Apple has joined the Board of Directors of the Blu-ray Disc Association (BDA), the company announced today.

Apple has been involved in developing the DVD authoring market since January 2001, when it launched its SuperDrive, iDVD and DVD Studio Pro. The move also reflects Apple's addition of High Definition video support across its applications.

The forthcoming introduction of QuickTime 7, which will feature the scalable H.264 Advanced Video Codec (AVC) which has been adopted for high definition DVDs. Apple will release QuickTime 7 in conjunction with the release of Mac OS X 10.4 (Tiger), "in the first half of 2005".

"Apple is pleased to join the Blu-ray Disc Association board as part of our efforts to drive consumer adoption of HD," said Steve Jobs, Apple's CEO. "Consumers are already creating stunning HD content with Apple's leading video editing applications like iMovie HD and are anxiously awaiting a way to burn their own high def DVDs."

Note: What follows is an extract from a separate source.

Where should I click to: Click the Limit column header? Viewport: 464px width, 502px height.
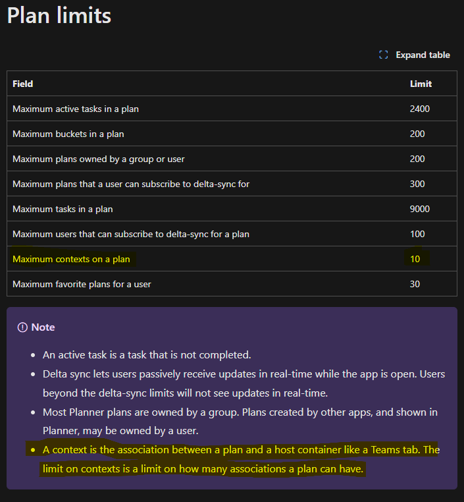[421, 84]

"Apple has a long history of technical innovation around DVD hardware and software, and their support of the Blu-ray Disc format is a testament to their commitment of ongoing innovation. The Blu-ray Disc format provides the immense capacity and the revolutionary functionality that Apple's loyal customer base will be sure to enjoy," said Maureen Weber, chief BDA spokesperson and general manager of HP's Optical Storage Solutions Business.

"We're thrilled about Apple joining our 16-member board, and we look forward to working with them on the development and promotion of the Blu-ray Disc format," she added.

Blu-ray Discs have five times the capacity of today's DVDs, with a single-layer Blu-ray Disc holding up to 25GB of data and a double-layer Blu-ray Disc holding up to 50GB. That's ten times the storage available on today's DVD discs.